* _Description of the task_:
Render every line of the listing below as a Markdown table with two columns, Row and Line, giving each line's sequence number under Row and its text under Line, and omit any blank lines.

* _The input_:
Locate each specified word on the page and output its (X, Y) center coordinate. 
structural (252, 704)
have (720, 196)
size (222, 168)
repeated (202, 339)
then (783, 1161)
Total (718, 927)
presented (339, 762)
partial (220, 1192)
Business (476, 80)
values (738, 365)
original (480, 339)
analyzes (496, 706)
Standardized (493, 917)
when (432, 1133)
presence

* _Exercise solution_:
| Row | Line |
|---|---|
| 1 | Locate each specified word on the page and output its (X, Y) center coordinate.  |
| 2 | structural (252, 704) |
| 3 | have (720, 196) |
| 4 | size (222, 168) |
| 5 | repeated (202, 339) |
| 6 | then (783, 1161) |
| 7 | Total (718, 927) |
| 8 | presented (339, 762) |
| 9 | partial (220, 1192) |
| 10 | Business (476, 80) |
| 11 | values (738, 365) |
| 12 | original (480, 339) |
| 13 | analyzes (496, 706) |
| 14 | Standardized (493, 917) |
| 15 | when (432, 1133) |
| 16 | presence |